THE DEATH-RAY reviewed by the Edmonton Journal

The Death-Ray Review

The Edmonton Journal    |    José Teodoro    |    November 5, 2011

“That which does not kill us,” wrote Friedrich Nietzsche, “makes us stronger.” But what of those things that kill us only very gradually? And what is great strength with no suitable arena in which to exercise it?

The Death-Ray by writer/illustrator Daniel Clowes, which originally appeared as a story in Clowes’ comic book, Eightball No. 23 back in 2004, addresses these questions playfully, poignantly, and a little perversely. It relays the story of Andy, a teenaged orphan who discovers hidden reserves of fierceness and super fortitude after casually trying cigarettes for the first time. He also inherits a trumpet-like pistol which apparently zaps its targets out of existence. Andy is the only one who can use “the Death-Ray,” and while that thing Spiderman said about power and responsibility sounds nice, what exactly is a high school outcast supposed to do once he realizes that he wields the power to, as he puts it, erase someone from the landscape?
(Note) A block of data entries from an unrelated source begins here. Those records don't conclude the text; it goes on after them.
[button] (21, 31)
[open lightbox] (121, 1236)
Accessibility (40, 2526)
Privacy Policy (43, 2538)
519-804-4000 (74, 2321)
Clowes, author of Ghost World and David Boring, has chronicled youthful alienation before; he’s also proved deft with tales that fuse banal, white, American experience with the fantastic and the surreal. The Death-Ray distinguishes itself from Clowes’ other work most obviously through its interrogation of super hero myths, appropriating numerous origin story tropes, only to follow them through to their more plausible conclusions. Andy narrates his adolescence from the perspective of his frustrated middle-age, by which point he’s been through two wives and several dogs — the very first panels find him doing nothing so super-heroic as picking up Diane’s poo — and finds the temptation to light up and revive his super powers an ongoing struggle he can’t entirely master.
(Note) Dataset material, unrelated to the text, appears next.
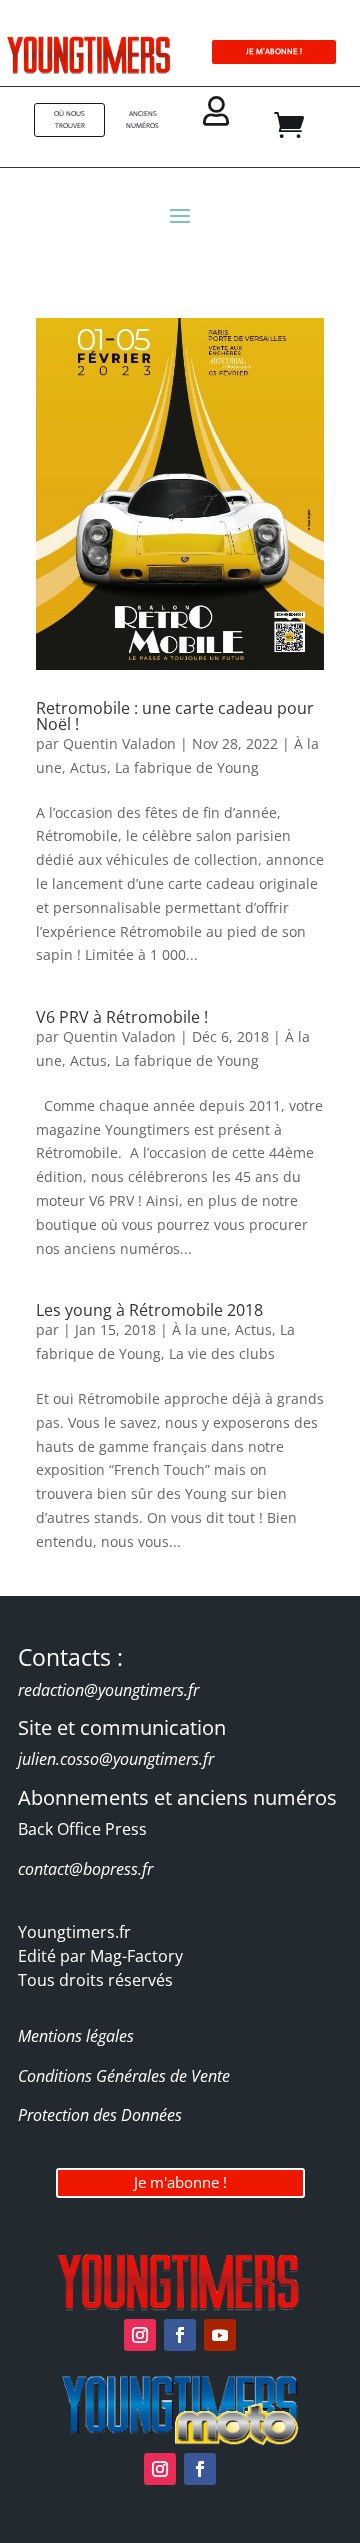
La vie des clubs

Young Andy describes himself as “a straight-shooter and a stand-up guy.” He’s mortified when he causes a squirrel to disintegrate and is reluctant to use the Death-Ray ever again. But his pal Louie, far more enthusiastic about seeking opportunities to exact revenge, introduces Andy to someone he might genuinely help. Louie’s endearing but pathetic friend Sonny used to date Louie’s sister, who is now going steady with an unsavoury gentleman who may or may not be abusing her. The possibility of eliminating the new boyfriend promises to put Andy’s abilities to good use, though the results could haunt him for the rest of his life.

Clowes uses some terrific devices to create a larger panorama of Andy’s world, such as opinion polls involving supporting characters that resemble talking heads in documentary films. By the time this graphic novella reaches its surprisingly satisfying end, we’ve come to know both the younger, idealistic Andy and the older, angrier one, and we sense how, as with anyone else, events both positive and negative transpire in Andy’s life, the extraordinary is dwarfed by the mundane, and life just sort of goes on. What consolation remains comes not from the accretion of power or glory, but from fleeting moments shared with a rare true friend, or a fireworks display observed from some desolate park bench, with a frightened dog taking comfort from your caress.

José Teodoro is a former Edmonton playwright now based in Toronto.